# Problem to work on:
Change "Screen dimensions" to "Display size" in everything from the start of the data down to the line containing "(x=720, y=427)", and return those lines with nothing else altered.

# Rows:
-- -- --
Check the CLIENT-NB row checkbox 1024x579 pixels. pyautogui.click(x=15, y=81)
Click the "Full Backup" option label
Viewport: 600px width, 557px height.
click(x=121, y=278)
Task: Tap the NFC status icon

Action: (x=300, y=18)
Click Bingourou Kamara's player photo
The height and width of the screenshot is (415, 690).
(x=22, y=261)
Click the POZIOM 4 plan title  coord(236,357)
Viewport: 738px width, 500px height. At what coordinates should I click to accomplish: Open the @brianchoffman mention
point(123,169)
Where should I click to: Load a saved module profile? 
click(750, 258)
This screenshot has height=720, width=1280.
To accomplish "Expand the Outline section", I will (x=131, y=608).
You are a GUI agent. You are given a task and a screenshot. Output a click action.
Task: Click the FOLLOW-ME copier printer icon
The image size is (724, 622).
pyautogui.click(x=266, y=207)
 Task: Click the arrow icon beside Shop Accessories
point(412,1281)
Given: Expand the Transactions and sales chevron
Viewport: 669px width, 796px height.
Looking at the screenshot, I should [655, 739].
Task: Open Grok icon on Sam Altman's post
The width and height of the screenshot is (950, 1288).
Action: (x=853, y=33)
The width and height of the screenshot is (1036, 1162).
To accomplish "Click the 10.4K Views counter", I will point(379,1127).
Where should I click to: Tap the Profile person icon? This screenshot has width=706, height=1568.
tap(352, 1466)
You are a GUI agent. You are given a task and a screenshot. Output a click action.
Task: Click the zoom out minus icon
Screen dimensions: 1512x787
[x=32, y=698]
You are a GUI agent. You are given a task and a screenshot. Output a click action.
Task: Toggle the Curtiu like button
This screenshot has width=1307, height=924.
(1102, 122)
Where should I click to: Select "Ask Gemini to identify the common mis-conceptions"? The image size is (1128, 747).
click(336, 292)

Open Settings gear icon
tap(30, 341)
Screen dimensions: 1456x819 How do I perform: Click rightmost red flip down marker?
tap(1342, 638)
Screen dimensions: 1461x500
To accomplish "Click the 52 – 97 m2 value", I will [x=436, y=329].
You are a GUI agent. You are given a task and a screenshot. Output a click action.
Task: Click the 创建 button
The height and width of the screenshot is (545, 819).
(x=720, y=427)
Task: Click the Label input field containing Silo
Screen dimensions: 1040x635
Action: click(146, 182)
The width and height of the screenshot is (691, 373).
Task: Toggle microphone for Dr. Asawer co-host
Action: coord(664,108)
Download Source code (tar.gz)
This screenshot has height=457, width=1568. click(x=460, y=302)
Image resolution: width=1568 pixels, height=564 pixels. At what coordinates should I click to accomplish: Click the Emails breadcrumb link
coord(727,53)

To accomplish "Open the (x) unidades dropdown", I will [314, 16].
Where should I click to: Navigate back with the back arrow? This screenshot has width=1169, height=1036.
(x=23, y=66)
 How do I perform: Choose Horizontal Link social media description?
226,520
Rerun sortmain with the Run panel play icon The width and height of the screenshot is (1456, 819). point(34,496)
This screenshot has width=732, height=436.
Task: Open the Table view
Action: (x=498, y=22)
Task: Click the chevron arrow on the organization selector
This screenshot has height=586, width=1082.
-- -- --
# Task solution:
Check the CLIENT-NB row checkbox 1024x579 pixels. pyautogui.click(x=15, y=81)
Click the "Full Backup" option label
Viewport: 600px width, 557px height.
click(x=121, y=278)
Task: Tap the NFC status icon

Action: (x=300, y=18)
Click Bingourou Kamara's player photo
The height and width of the screenshot is (415, 690).
(x=22, y=261)
Click the POZIOM 4 plan title  coord(236,357)
Viewport: 738px width, 500px height. At what coordinates should I click to accomplish: Open the @brianchoffman mention
point(123,169)
Where should I click to: Load a saved module profile? 
click(750, 258)
This screenshot has height=720, width=1280.
To accomplish "Expand the Outline section", I will (x=131, y=608).
You are a GUI agent. You are given a task and a screenshot. Output a click action.
Task: Click the FOLLOW-ME copier printer icon
The image size is (724, 622).
pyautogui.click(x=266, y=207)
 Task: Click the arrow icon beside Shop Accessories
point(412,1281)
Given: Expand the Transactions and sales chevron
Viewport: 669px width, 796px height.
Looking at the screenshot, I should [655, 739].
Task: Open Grok icon on Sam Altman's post
The width and height of the screenshot is (950, 1288).
Action: (x=853, y=33)
The width and height of the screenshot is (1036, 1162).
To accomplish "Click the 10.4K Views counter", I will point(379,1127).
Where should I click to: Tap the Profile person icon? This screenshot has width=706, height=1568.
tap(352, 1466)
You are a GUI agent. You are given a task and a screenshot. Output a click action.
Task: Click the zoom out minus icon
Display size: 1512x787
[x=32, y=698]
You are a GUI agent. You are given a task and a screenshot. Output a click action.
Task: Toggle the Curtiu like button
This screenshot has width=1307, height=924.
(1102, 122)
Where should I click to: Select "Ask Gemini to identify the common mis-conceptions"? The image size is (1128, 747).
click(336, 292)

Open Settings gear icon
tap(30, 341)
Display size: 1456x819 How do I perform: Click rightmost red flip down marker?
tap(1342, 638)
Display size: 1461x500
To accomplish "Click the 52 – 97 m2 value", I will [x=436, y=329].
You are a GUI agent. You are given a task and a screenshot. Output a click action.
Task: Click the 创建 button
The height and width of the screenshot is (545, 819).
(x=720, y=427)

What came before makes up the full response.